Page MenuHomePhabricator

Diffusion commit history displays inconsistent results after migrating repo off of cluster service
Closed, ResolvedPublic

Assigned To
Authored By
timhirsh
Jun 30 2016, 11:16 PM
Referenced Files
F1707170: cluster.png
Jun 30 2016, 11:37 PM
F1707168: uncluster.png
Jun 30 2016, 11:37 PM
F1706925: Screen Shot 2016-06-30 at 5.35.33 PM.png
Jun 30 2016, 11:16 PM
F1706922: Screen Shot 2016-06-30 at 5.35.04 PM.png
Jun 30 2016, 11:16 PM

Description

I was testing out cluster repositories in development: migrating one repository onto, then back off of the cluster service. The steps to reproduce are:

  • Register an existing host as a cluster device: repo001.mycompany.net
  • Create service: repos001.mycompany.net and add bindings for repo001.mycompany.net:80 and repo001.mycompany.net:22
  • Migrate a repository onto the cluster service:
$ ./bin/repository clusterize rTEST --service repos001.mycompany.net
  • Wait for everything to synchronize
  • Expand the cluster by registering a second repository host device: repo002.mycompany.net
  • Again, wait for everything to synchronize. Now migrate the repository back off the service:
$ ./bin/repository clusterize rTEST --remove-service
  • Push a few new commit to rTEST. At this point, repo001.mycompany.net will be 2 commits ahead of repo002.mycompany.net.
  • Navigate to the Diffusion repository history and refresh the page a few times.

Expected: new commits are displayed (note the latest commit is from 5:12pm):

Screen Shot 2016-06-30 at 5.35.04 PM.png (608×1 px, 95 KB)

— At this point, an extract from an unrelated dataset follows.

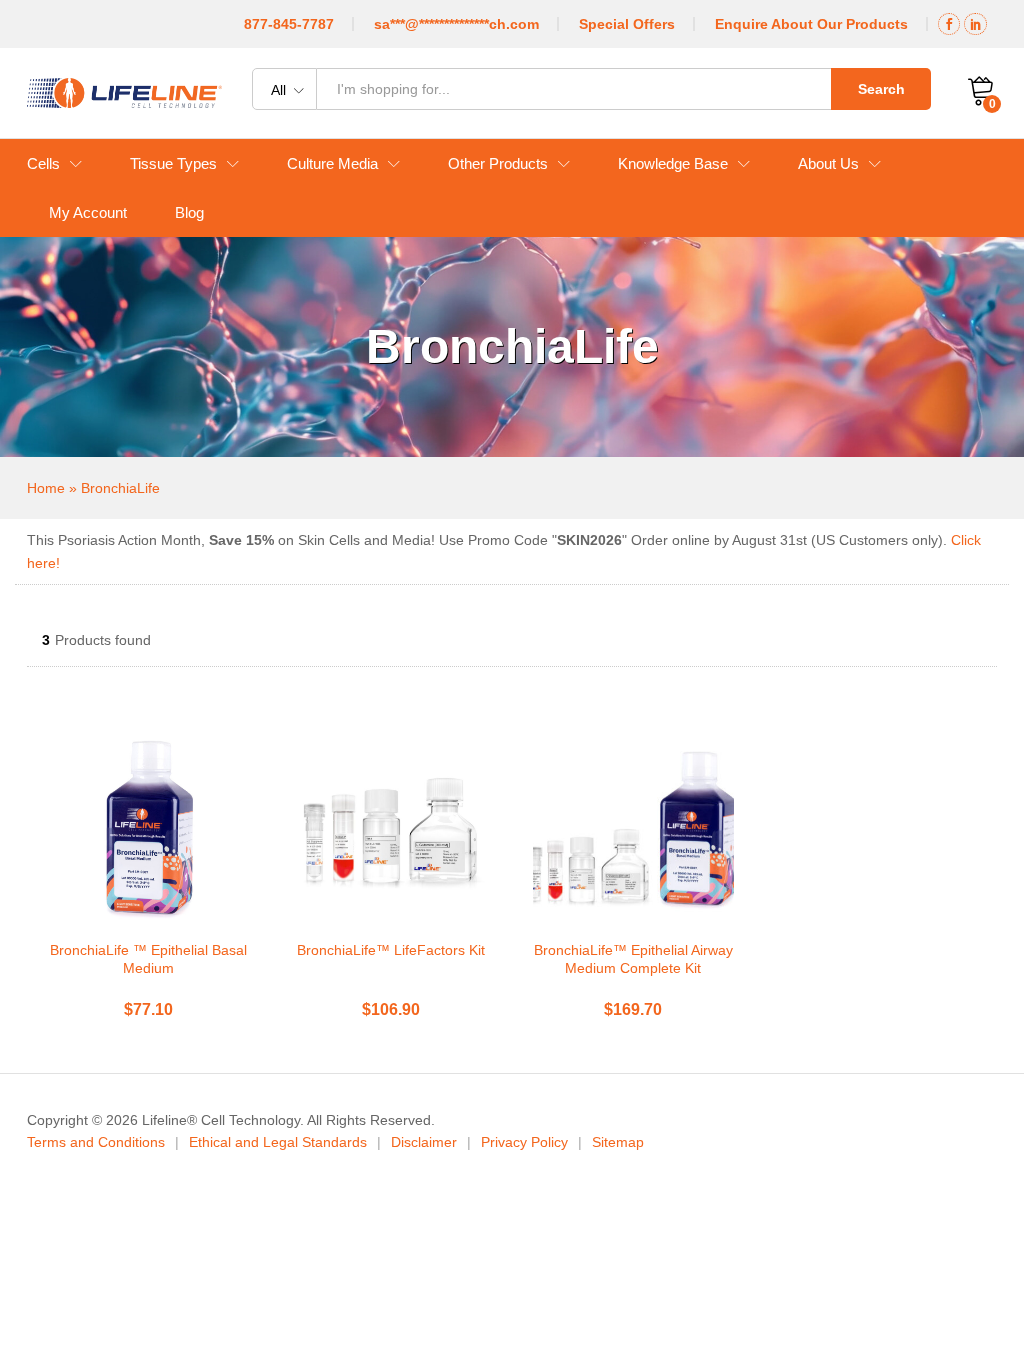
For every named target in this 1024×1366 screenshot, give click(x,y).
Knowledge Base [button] (673, 163)
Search (881, 89)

Then refresh. Roughly half the time you won't see the new commits. (note the latest commit is from 5:09pm):

Screen Shot 2016-06-30 at 5.35.33 PM.png (542×1 px, 83 KB)

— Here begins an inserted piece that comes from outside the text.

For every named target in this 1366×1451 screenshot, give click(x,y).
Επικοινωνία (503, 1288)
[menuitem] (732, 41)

It looks like it's still using the cluster service call instead of running git log directly on disk. I also tried disabling the service bindings for repo002.mycompany.net thinking that might fix it, but after doing so I was still able to reproduce. Also tried in an incognito window to rule out browser caching/oddness.

I'm mainly just looking for a way to roll back during the migration in case any configuration issues are encountered, and maybe there's a better way to go about it than the method I described that won't trigger this edge case. Thanks!

phabricator cadac75b82bbed18d52c3ee7ba6d396bff69c009 (Fri, Jun 24)
arcanist 18b27b03fa3d9f2439bf998c5fa2e4f5bd93db16 (Sat, Jun 18)
phutil 8aa8612a094b4dafcf5c461b746a613a1e229b86 (Sat, Jun 18)

Event Timeline

Just to rule this out, are repo001 and repo002 also web nodes which may receive traffic directly? That is, could this be explained this way?

  • Half the time the load balancer sends you to repo002.
  • Whichever machine you end up on runs git log.
  • Net result: git log looks like clustering?

Otherwise, you can check these things:

  • Is almanacServicePHID in phabricator_repository.repository for the relevant repository null? That's the expected effect of --remove-service.
  • In DarkConsole, what's actually running?

Here are some examples of the expected service calls for /diffusion/XXX/history/master/. First, this is with an un-clusterized repository. Note that it does literally run git log:

uncluster.png (1×1 px, 527 KB)

Here's the same repository after clusterizing it:

cluster.png (1×1 px, 546 KB)

It does a bunch of Almanac lookups (first circle), then makes a Conduit service call (second circle).

(When I toggle between cluster/no-cluster locally with --service / --remove-service, everything appears to be working properly, although I didn't precisely reproduce your setup.)

You can also check RequestMachine in DarkConsole to see which host served things, if the Load Balancer / web node thing might be part of the explanation.

No, there's no load balancer. In DarkConsole under Request -> Machine I'm seeing the same IP for both cases. But repo002 is configured to share the db from repo001.

DarkConsole gave me more info to help track it down though. Both daemons were updating repository_refcursor, so the query:

`SELECT refNameHash, refType, commitIdentifier, isClosed FROM `repository_refcursor` WHERE repositoryPHID = 'PHID-REPO-k5tlp52sql4kz4jf4vim' AND refNameHash IN ('fCKLrzDyaVYn');

yielded different results depending on which daemon was the last to run. After disabling the daemon on repo002 I'm consistently seeing the correct commits. Thanks for the help. Knowing this, we should be fine for the initial migration. Is it possible this is still an issue in a cluster setup where one device is far out of sync from the others?

epriestley claimed this task.

Ah! That makes sense. Originally we were more strict about which repositories we would update (which would have caught this) but this created some worse/more-confusing effects in the "enroll" direction (see T10940).

In a cluster configuration, the daemons synchronize before updating ref cursors, so this shouldn't be an issue.

Moving the working copy aside on repo002 (for example, mv /var/repo/TEST /var/repo/TEST.disabled) should also fix things in this situation without requiring the daemon to be completely disabled.

(I also added you to Community, granting you tremendous new power to tidy up around here.)